Each card that you discuss, the phone rep may put you on hold (again) to verify this information and update their view of your credit profile.
Whatever the bank is worried about (missed payments, too many cards, lots of recent inquiries, etc.), you need to address that and only that. Don’t talk to them about anything else. Why? 2 reasons. First, that’s not why you were rejected. Second, you may say the wrong thing, adding further issues for them to worry about. Stay laser-focused.
What’s A Reconsideration Call Like? Same Same But Different
In sum, the call follows a general pattern, but how that plays out can be wildly different. “You have too much credit with us already.” “OK, I have this card with a $20,000 limit, take $10k from that and use it to make the new card. No new credit, so the issue is resolved.” That’s a quick call for those of us who’ve done this before.

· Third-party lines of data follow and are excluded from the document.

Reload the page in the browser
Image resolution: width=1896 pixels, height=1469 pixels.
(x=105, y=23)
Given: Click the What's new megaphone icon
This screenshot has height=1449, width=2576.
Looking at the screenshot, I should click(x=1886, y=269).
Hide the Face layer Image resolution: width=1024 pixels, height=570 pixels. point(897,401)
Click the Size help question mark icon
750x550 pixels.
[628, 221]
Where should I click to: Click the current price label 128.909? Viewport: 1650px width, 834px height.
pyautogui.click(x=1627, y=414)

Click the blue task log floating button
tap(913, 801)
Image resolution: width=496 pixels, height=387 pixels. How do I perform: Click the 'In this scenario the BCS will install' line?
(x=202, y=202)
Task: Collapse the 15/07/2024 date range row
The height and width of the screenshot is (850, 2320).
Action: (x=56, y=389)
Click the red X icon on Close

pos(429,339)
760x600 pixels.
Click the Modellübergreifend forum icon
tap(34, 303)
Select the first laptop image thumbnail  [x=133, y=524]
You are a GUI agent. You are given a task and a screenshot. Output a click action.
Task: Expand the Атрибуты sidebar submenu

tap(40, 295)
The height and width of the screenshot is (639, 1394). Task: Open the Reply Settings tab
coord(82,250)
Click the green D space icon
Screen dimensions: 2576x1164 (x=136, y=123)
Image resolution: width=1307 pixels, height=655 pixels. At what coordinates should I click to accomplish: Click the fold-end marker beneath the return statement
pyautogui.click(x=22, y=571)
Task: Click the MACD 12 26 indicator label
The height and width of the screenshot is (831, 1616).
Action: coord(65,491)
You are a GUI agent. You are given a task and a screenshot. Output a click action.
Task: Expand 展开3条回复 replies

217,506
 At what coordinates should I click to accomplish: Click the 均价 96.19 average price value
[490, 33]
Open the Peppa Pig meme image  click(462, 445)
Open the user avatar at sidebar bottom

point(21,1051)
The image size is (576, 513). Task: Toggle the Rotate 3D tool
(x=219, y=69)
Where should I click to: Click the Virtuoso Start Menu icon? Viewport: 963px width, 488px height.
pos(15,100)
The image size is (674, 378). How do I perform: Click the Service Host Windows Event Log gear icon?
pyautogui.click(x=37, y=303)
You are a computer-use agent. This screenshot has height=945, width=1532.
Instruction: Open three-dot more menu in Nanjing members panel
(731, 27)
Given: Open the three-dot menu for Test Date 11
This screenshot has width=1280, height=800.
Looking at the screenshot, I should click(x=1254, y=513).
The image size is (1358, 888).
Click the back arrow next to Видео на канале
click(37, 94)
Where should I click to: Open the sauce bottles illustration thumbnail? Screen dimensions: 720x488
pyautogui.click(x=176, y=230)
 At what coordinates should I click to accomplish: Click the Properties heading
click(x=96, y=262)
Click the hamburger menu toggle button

Data that doesn’t match, verification, submission of documents the bank requests…these types of calls follow the same format but can take longer. Thus, the format remains basically the same for each call, but how much time the “conversation” phase takes can vary greatly.
For those unfamiliar or inexperienced with reconsideration calls, it can be common to wonder what they’re like. And if your first one is a bit rough, that can set a bad tone for you to wonder if they’re all like this. Yes, but no. All calls will essentially follow this format, but how that plays out and how much time it takes will vary depending on complexity.
Knowing what a reconsideration call is like and the most efficient way to get to the important part can help reduce stress and save time. That can also help you arrive at the desired outcome, whenever possible, since you’ve communicated clearly when addressing the bank’s concerns. It’s not always possible to change a “no” to “yes”, but knowing what a reconsideration call is like can help you understand the process, thereby knowing what to do and increasing your odds of success.